Del. Timothy D. Hugo (R-Fairfax) and Sen. Jeannemarie Devolites Davis (R-Fairfax) said at a news conference in Fairfax County that the computer errors in Alexandria, Falls Church and Charlottesville show that legislation is necessary to ensure the accuracy of electronic voting throughout Virginia.
Alexandria officials said earlier this week that a change to a larger type size on the summary page of the electronic ballot distorts candidates' names. U.S. Senate candidate James Webb (D), for example, appears as "James H. 'Jim' " on the summary page.
Officials stressed that the page on which voters actually make their selections contains the full names; the summary page shows voters all their selections before they cast their ballot. State election officials say the glitch will not affect the outcome of races and have pledged to correct the problem by the 2007 statewide elections.
"Those events erode voter confidence," Devolites Davis said. "Accuracy and confidence in that accuracy is of the utmost importance to both the voters and candidates."
Lawmakers introduced a bill in the last General Assembly session that would require the Virginia State Board of Elections to design a pilot program to test electronic voting equipment and paper records. The bill was not approved. With the Nov. 7 election less than two weeks away, Hugo and Devolites Davis are renewing their call for paper records.
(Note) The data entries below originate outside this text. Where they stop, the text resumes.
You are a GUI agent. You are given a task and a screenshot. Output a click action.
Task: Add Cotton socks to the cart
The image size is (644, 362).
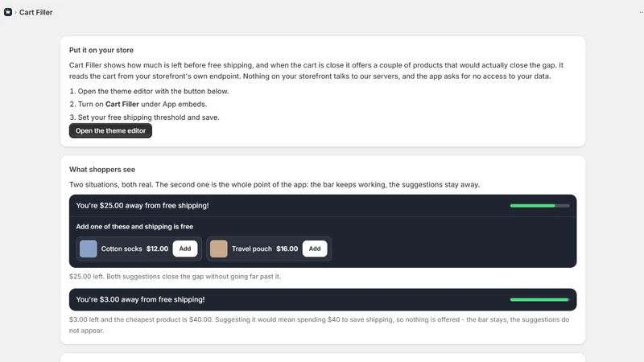coord(185,249)
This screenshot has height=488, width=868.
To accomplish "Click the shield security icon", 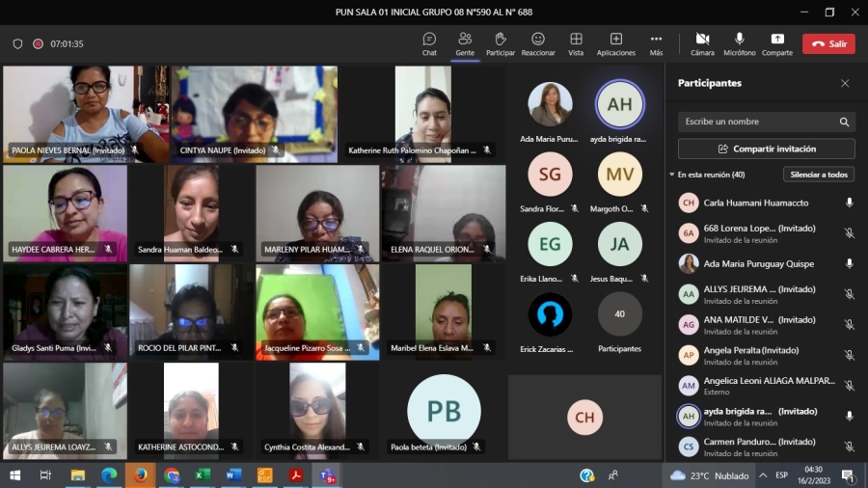I will [x=17, y=44].
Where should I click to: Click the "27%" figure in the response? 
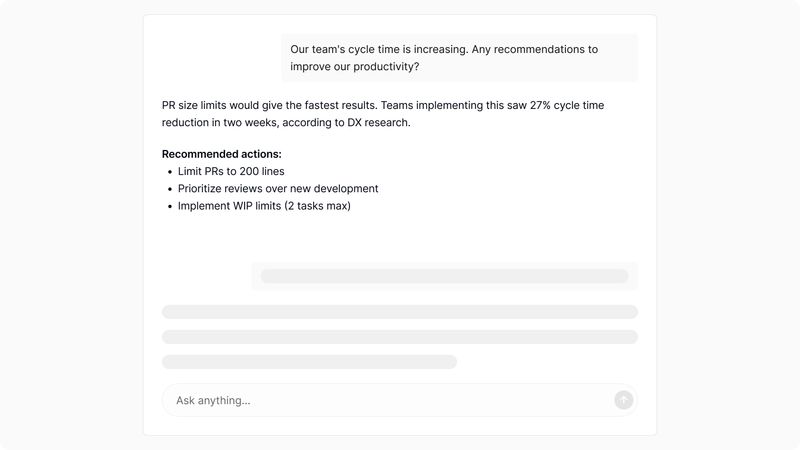click(x=511, y=105)
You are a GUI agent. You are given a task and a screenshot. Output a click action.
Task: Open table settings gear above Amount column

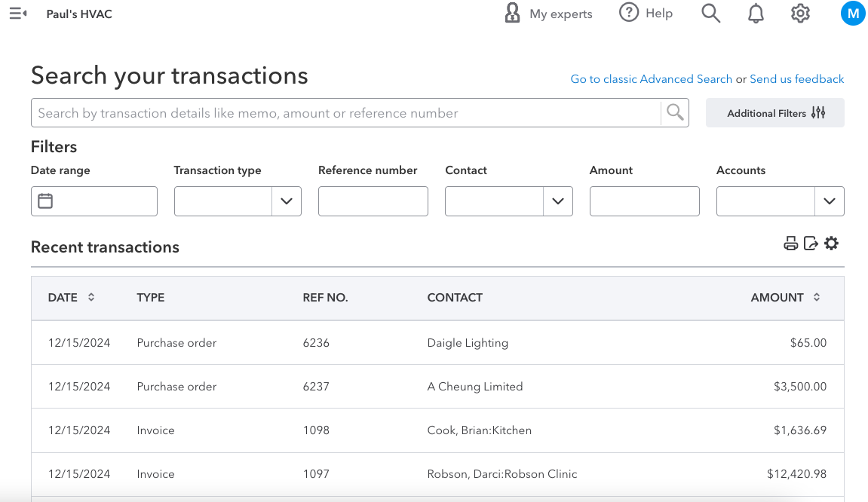pyautogui.click(x=831, y=243)
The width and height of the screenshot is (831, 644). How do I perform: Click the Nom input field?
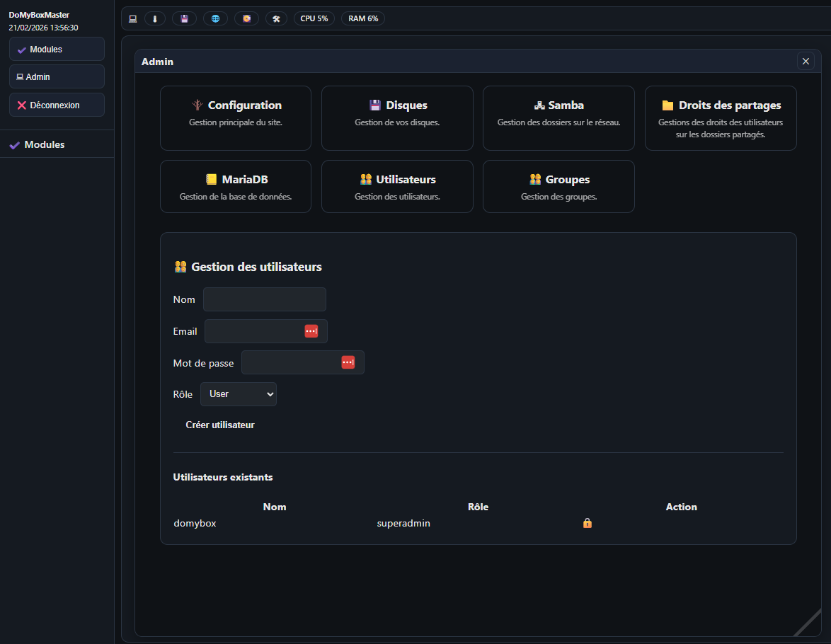coord(264,299)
A paper record "gives voters an opportunity to double-check their votes and make sure they have been recorded as intended," Devolites Davis said.
Hugo said the need for safeguards has never been more obvious, citing recent troubles during Maryland's primary election that prompted Gov. Robert L. Ehrlich Jr. (R) to suggest the state revert to a paper ballot system for the Nov. 7 election.
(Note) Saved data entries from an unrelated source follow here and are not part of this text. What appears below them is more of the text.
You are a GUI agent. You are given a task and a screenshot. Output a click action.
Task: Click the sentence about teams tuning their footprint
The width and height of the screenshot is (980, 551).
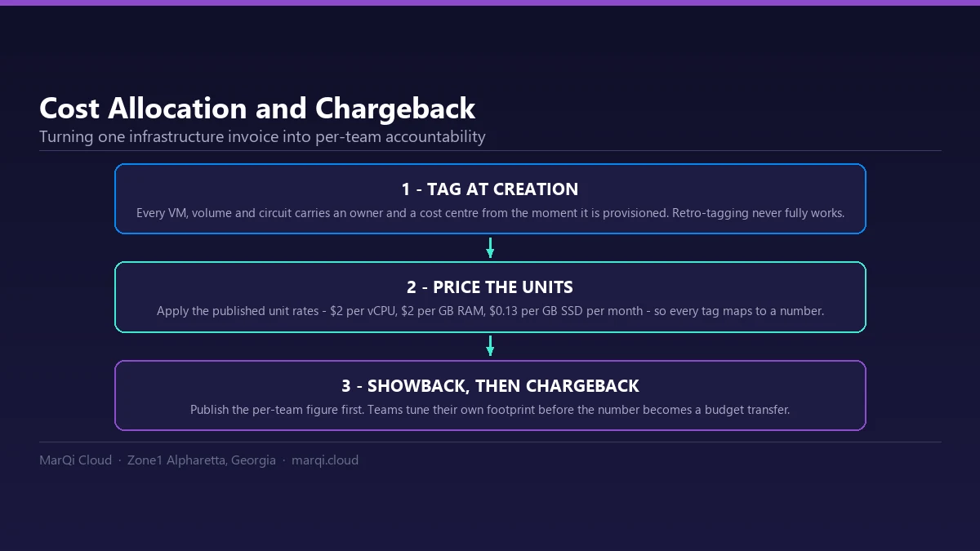coord(579,409)
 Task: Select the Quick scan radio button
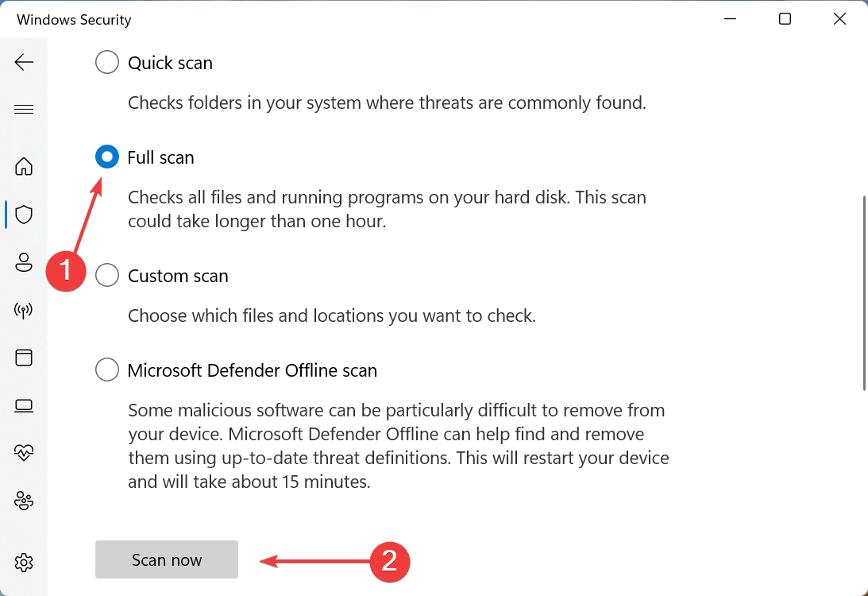click(x=106, y=62)
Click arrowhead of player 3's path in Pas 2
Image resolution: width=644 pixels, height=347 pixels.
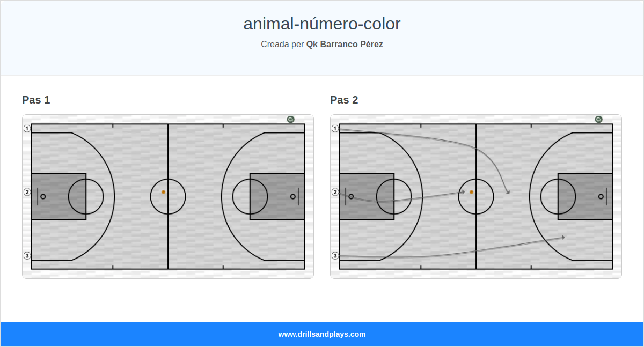[563, 237]
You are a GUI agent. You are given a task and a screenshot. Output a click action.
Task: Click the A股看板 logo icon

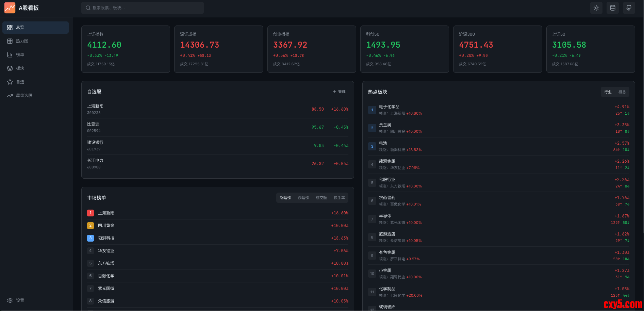point(10,8)
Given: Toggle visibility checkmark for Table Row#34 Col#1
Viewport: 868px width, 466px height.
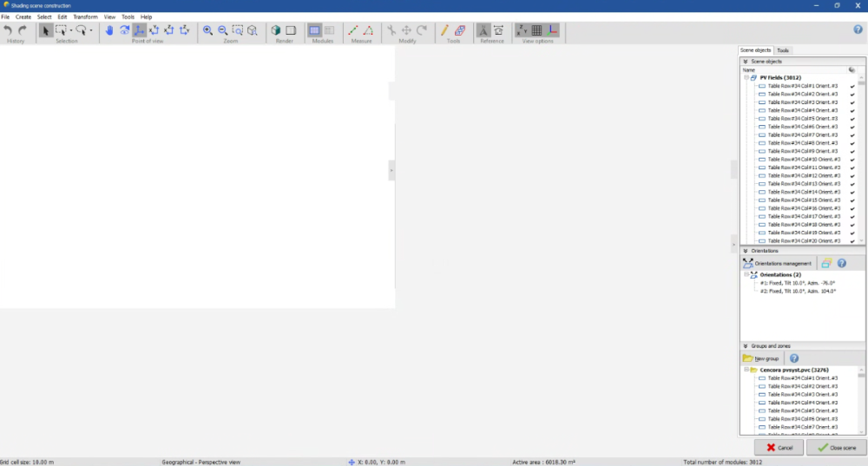Looking at the screenshot, I should [x=852, y=86].
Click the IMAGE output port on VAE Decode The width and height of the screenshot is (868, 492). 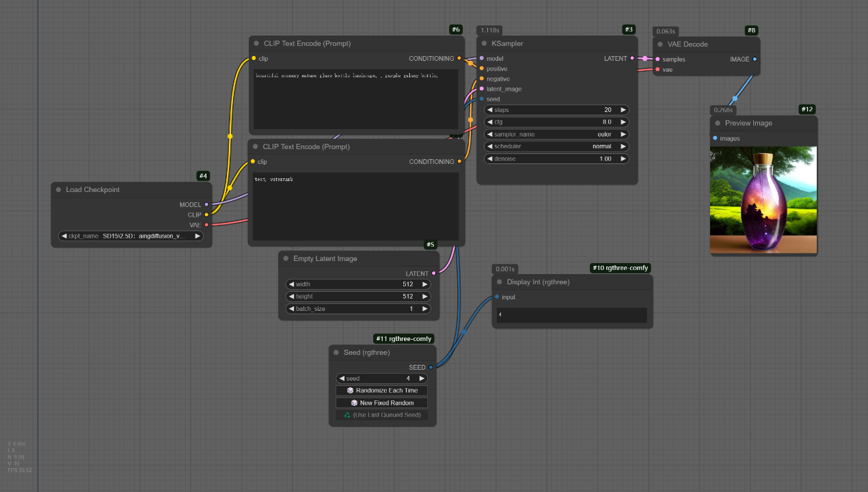[755, 59]
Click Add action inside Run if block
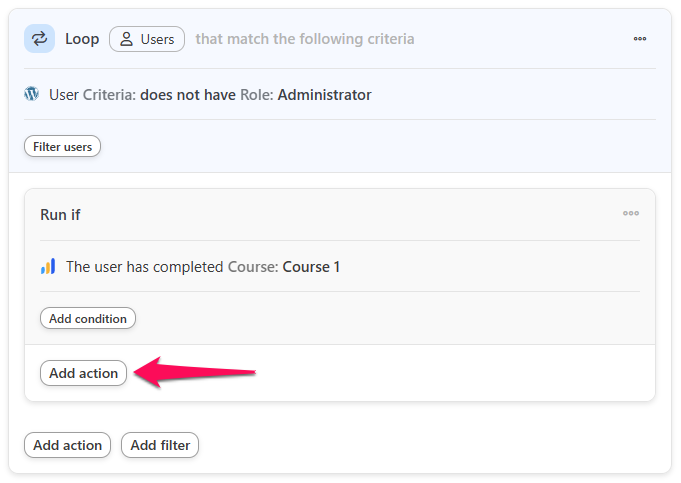 click(x=83, y=373)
"You get a [paper] receipt at the ATM and Safeway," said Hugo, who along with Devolites Davis led a two-year study of Virginia's voting system. "That way there's a backup if you need it."
Virginia localities have largely turned to touch-screen machines that don't generate a paper record of individual votes. But there are technologies available that do. One is a box, similar to a printer, that can be attached to the touch-screen machines. The boxes display printed paper slips that show voters how their choices will be recorded. The records are stored within the machines and then, depending on the state, filed by election officials.
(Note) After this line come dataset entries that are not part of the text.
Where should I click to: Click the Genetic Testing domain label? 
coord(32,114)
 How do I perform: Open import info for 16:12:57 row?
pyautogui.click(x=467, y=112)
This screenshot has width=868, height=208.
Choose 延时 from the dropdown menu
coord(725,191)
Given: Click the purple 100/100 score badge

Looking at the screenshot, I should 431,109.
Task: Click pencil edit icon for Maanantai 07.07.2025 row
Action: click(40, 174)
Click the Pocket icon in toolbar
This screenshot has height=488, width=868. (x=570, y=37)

A few jurisdictions, including Loudoun and Stafford counties, use a hybrid system in which voters fill out paper ballots, indicating their choices by marking bubbles resembling those on the SAT, and then insert them into optical scanning machines. If necessary, the paper ballots can be used to verify the machine results.
Devolites Davis said that confidence in the voting system comes with a cost. Although the numbers are still be tabulated, she said, buying printers or switching to optical scanning equipment could be expensive. Devolites Davis said she would like Congress to give the states money to make the changes. If Congress won't, it will be up to the states, she said.
"About 95 percent of the computer scientists out there . . . believe that [electronic] voting machines are not trustworthy as they are built," said Jeremy Epstein, a computer security architect who was on the legislative subcommittee that studied Virginia's voting system. "It's important to recognize they aren't foolproof. Adding paper is a way to solve the problem."